# Exercise description:
Rewrite the material as a JSON list of strings, one string per line with blank lines skipped, starting at the line that contains "Viewport: 939px width, 483px" and ending at the line that contains "[x=991, y=462]".
_ _ _ _ _ _ _
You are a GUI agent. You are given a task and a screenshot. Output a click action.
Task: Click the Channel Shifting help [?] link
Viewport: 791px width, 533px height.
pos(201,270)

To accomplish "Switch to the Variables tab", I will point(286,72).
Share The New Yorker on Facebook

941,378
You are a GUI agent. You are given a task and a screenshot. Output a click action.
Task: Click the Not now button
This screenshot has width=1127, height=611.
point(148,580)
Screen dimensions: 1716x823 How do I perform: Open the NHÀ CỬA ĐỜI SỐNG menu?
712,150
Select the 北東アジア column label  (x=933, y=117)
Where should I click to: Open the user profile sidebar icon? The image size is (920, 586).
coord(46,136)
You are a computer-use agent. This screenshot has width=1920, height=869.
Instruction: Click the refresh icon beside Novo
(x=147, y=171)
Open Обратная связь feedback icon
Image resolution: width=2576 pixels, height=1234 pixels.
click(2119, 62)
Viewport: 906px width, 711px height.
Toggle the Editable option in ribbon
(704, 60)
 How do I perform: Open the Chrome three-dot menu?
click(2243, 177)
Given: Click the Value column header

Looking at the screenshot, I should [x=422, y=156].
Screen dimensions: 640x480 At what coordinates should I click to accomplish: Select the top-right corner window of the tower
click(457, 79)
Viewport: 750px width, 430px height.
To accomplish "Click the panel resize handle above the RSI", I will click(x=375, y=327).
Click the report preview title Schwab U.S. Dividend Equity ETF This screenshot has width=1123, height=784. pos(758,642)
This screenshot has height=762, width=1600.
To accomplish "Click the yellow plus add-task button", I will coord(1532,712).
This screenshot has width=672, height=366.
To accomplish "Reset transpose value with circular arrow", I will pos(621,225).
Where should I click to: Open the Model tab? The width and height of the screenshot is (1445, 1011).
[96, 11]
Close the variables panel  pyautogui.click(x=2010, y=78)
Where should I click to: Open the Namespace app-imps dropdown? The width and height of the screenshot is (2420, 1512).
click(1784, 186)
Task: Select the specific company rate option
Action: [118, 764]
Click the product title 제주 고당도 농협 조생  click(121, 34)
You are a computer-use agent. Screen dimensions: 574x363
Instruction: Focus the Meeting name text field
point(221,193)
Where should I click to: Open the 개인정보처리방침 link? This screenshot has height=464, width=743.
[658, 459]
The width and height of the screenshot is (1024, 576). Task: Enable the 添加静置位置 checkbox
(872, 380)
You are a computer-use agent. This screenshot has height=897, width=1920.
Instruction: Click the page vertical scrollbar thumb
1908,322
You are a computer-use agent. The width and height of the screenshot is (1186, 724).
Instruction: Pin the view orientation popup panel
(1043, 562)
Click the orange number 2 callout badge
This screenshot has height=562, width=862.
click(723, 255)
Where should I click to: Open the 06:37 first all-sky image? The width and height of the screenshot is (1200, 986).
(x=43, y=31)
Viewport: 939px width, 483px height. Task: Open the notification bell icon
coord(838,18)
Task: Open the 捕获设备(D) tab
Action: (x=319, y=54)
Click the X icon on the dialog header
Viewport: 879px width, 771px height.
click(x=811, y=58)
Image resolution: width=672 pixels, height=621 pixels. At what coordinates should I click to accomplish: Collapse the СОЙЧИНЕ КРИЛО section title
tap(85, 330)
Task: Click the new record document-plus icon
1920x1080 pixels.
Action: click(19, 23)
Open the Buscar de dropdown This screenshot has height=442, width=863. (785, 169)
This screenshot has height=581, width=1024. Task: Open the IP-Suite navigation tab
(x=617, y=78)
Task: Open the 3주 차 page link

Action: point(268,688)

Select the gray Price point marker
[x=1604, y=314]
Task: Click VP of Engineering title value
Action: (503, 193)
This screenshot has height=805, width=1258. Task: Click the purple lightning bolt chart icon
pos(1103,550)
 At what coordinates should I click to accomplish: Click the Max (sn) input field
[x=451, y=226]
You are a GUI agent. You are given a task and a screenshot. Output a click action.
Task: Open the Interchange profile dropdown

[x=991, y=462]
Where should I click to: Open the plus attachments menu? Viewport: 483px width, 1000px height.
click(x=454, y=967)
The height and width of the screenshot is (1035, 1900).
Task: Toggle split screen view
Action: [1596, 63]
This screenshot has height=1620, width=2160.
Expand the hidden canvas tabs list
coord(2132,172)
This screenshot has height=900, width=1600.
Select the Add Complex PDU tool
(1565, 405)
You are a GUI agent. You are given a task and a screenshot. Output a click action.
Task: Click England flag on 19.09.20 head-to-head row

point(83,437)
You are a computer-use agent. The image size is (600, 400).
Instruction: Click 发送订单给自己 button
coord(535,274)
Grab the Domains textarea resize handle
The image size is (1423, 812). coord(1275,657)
_ _ _ _ _ _ _
# Answer for the task:
[
  "Viewport: 939px width, 483px height. Task: Open the notification bell icon",
  "coord(838,18)",
  "Task: Open the 捕获设备(D) tab",
  "Action: (x=319, y=54)",
  "Click the X icon on the dialog header",
  "Viewport: 879px width, 771px height.",
  "click(x=811, y=58)",
  "Image resolution: width=672 pixels, height=621 pixels. At what coordinates should I click to accomplish: Collapse the СОЙЧИНЕ КРИЛО section title",
  "tap(85, 330)",
  "Task: Click the new record document-plus icon",
  "1920x1080 pixels.",
  "Action: click(19, 23)",
  "Open the Buscar de dropdown This screenshot has height=442, width=863. (785, 169)",
  "This screenshot has height=581, width=1024. Task: Open the IP-Suite navigation tab",
  "(x=617, y=78)",
  "Task: Open the 3주 차 page link",
  "Action: point(268,688)",
  "Select the gray Price point marker",
  "[x=1604, y=314]",
  "Task: Click VP of Engineering title value",
  "Action: (503, 193)",
  "This screenshot has height=805, width=1258. Task: Click the purple lightning bolt chart icon",
  "pos(1103,550)",
  " At what coordinates should I click to accomplish: Click the Max (sn) input field",
  "[x=451, y=226]",
  "You are a GUI agent. You are given a task and a screenshot. Output a click action.",
  "Task: Open the Interchange profile dropdown",
  "[x=991, y=462]"
]